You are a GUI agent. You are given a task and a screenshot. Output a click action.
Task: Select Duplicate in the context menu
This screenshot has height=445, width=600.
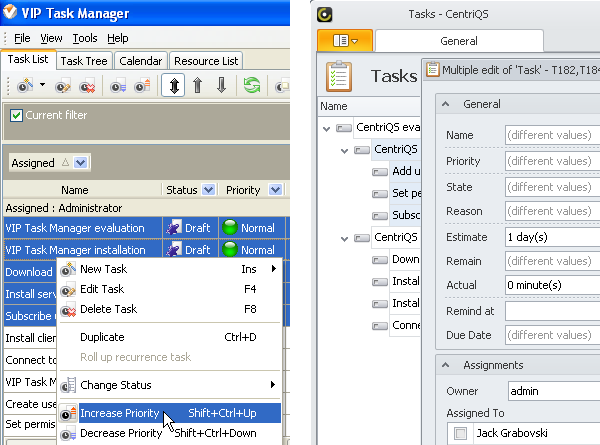(x=102, y=337)
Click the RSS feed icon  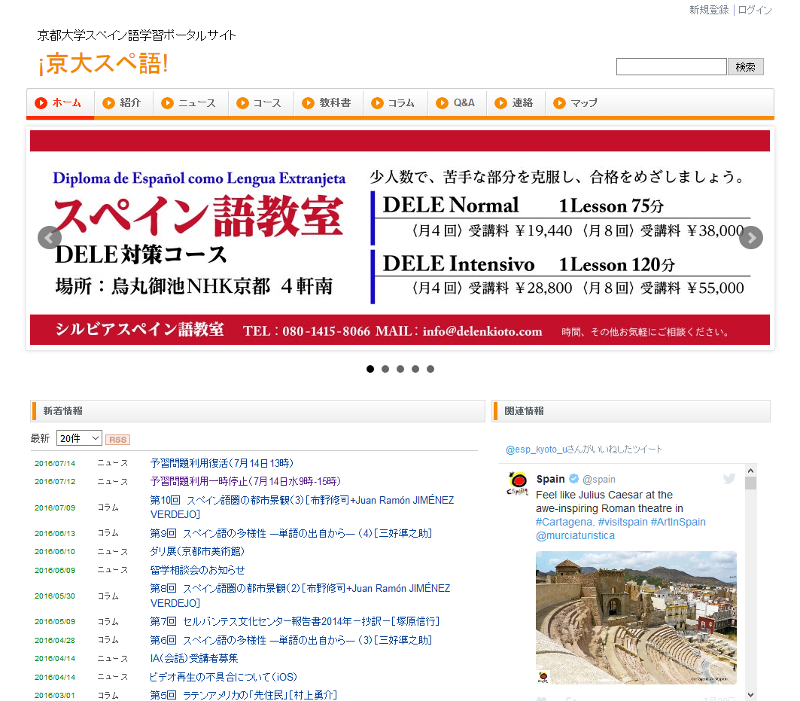click(118, 440)
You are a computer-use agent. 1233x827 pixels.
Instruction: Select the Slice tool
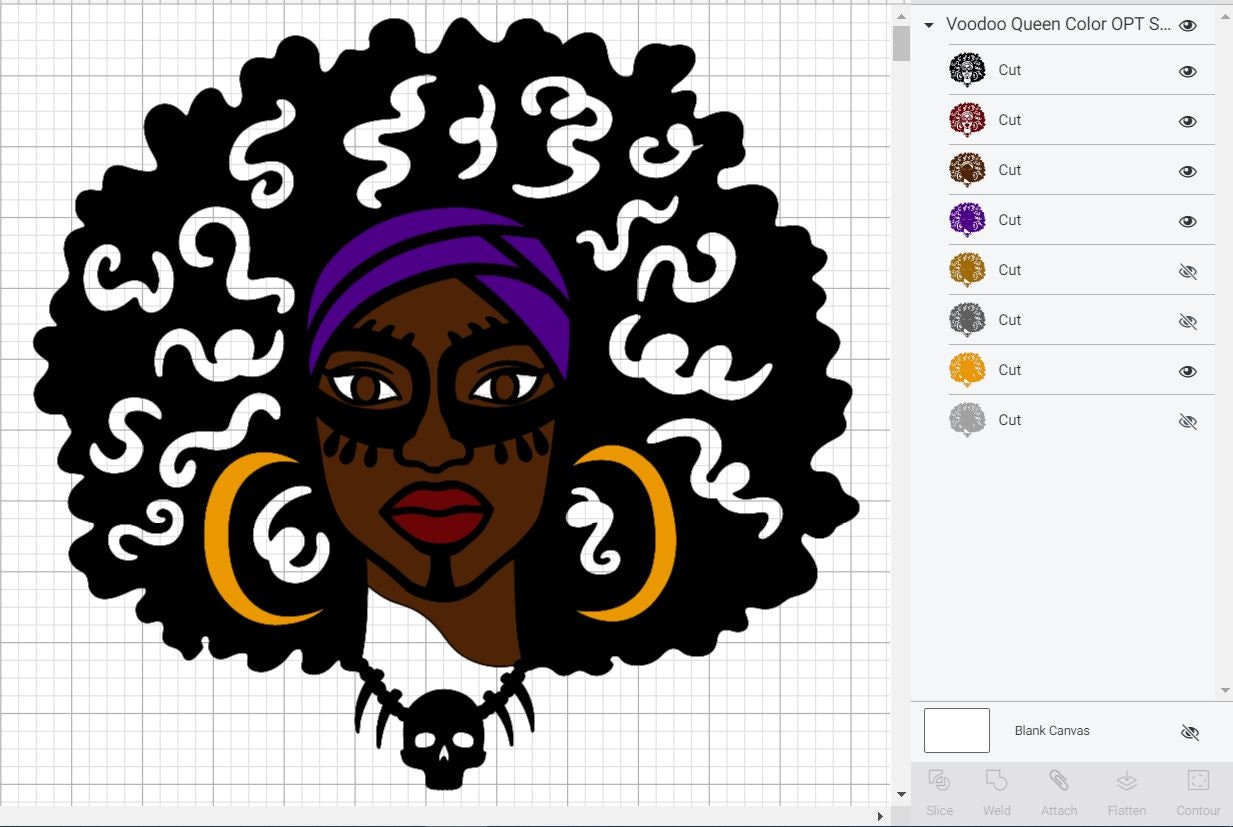(x=939, y=793)
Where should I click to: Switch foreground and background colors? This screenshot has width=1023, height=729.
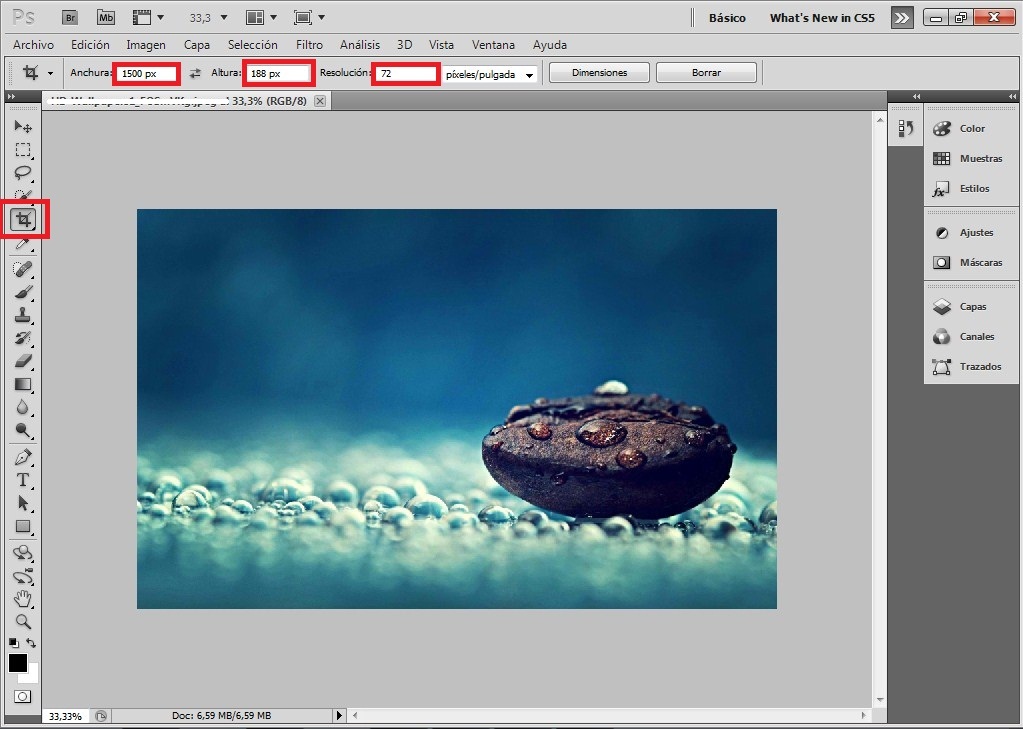click(x=31, y=643)
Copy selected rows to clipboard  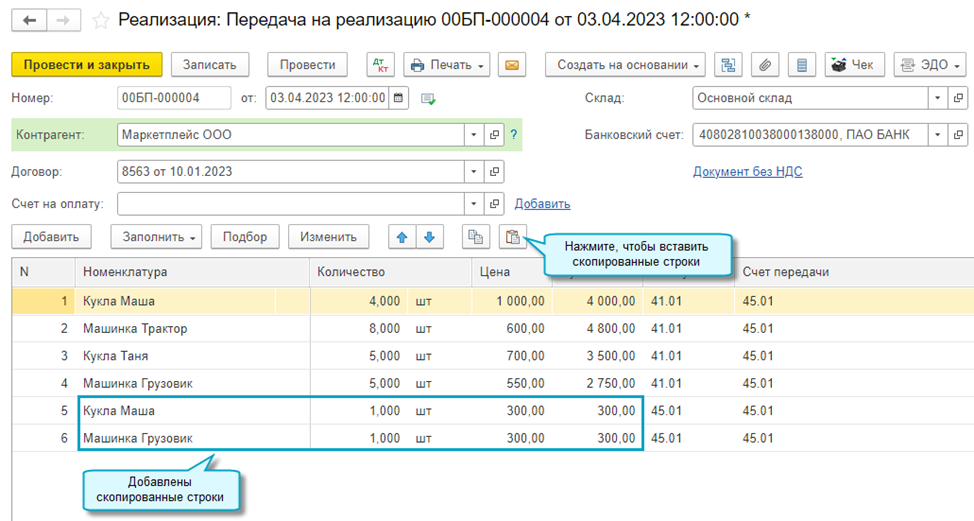475,237
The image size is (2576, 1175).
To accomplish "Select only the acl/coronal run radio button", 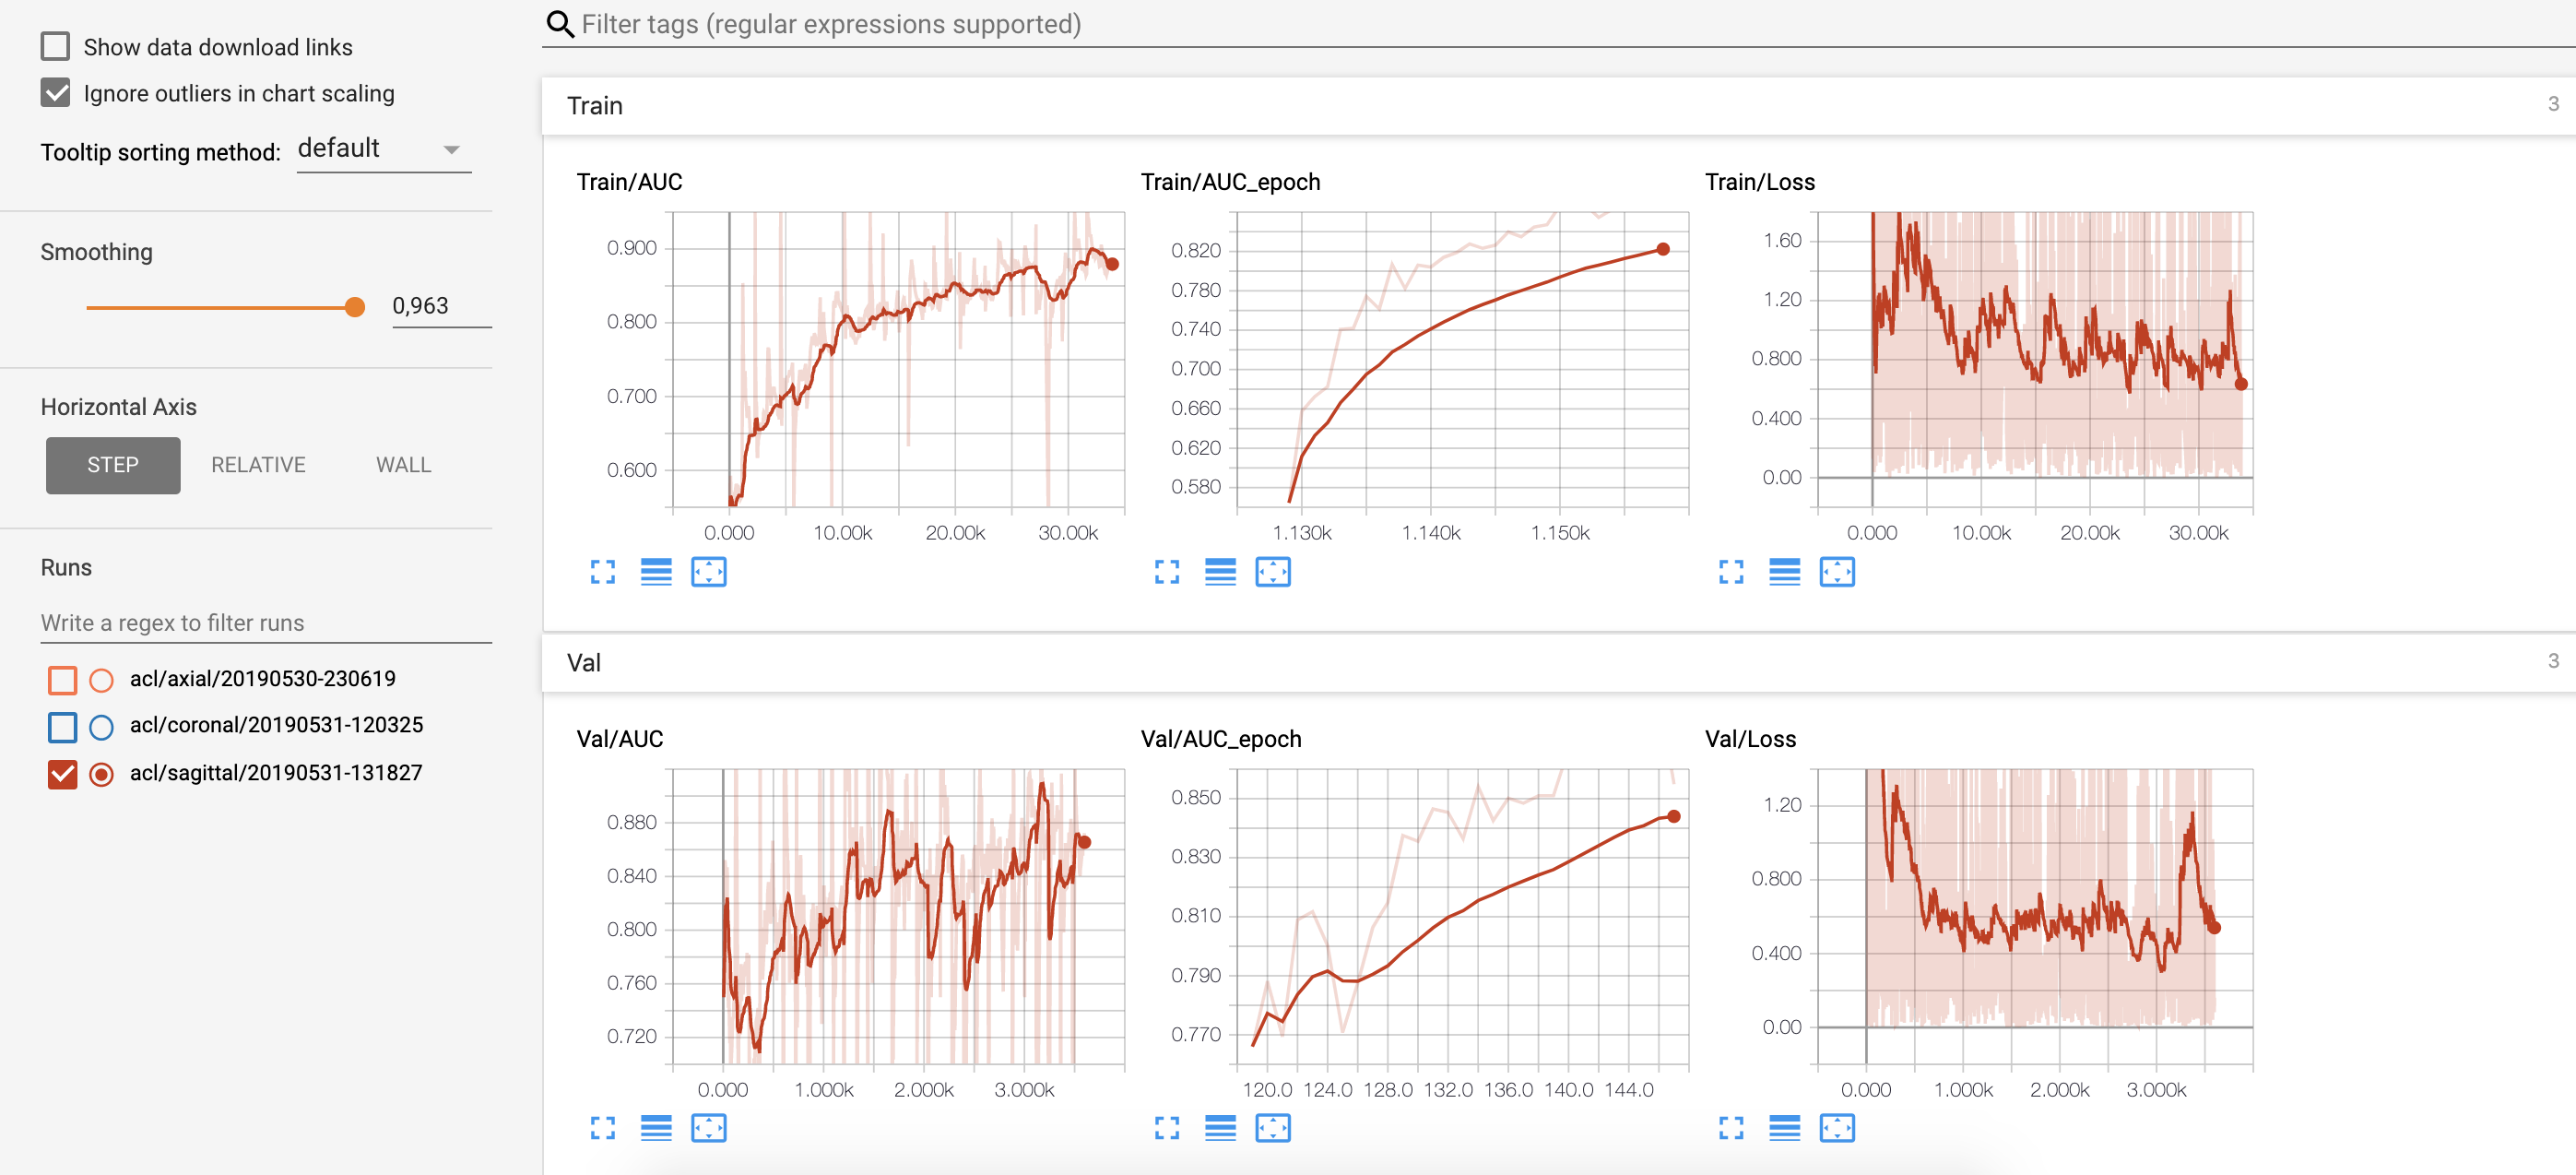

+ + +

● Task brief: Gather every line of the records above that contains the string "screenshot", copying each one in full. Case counts.

● Result of the task:
You are a GUI agent. You are given a task and a screenshot. Output a click action.
This screenshot has height=445, width=600.
Where should I click to: Switch foreground and background colors? This screenshot has width=1023, height=729.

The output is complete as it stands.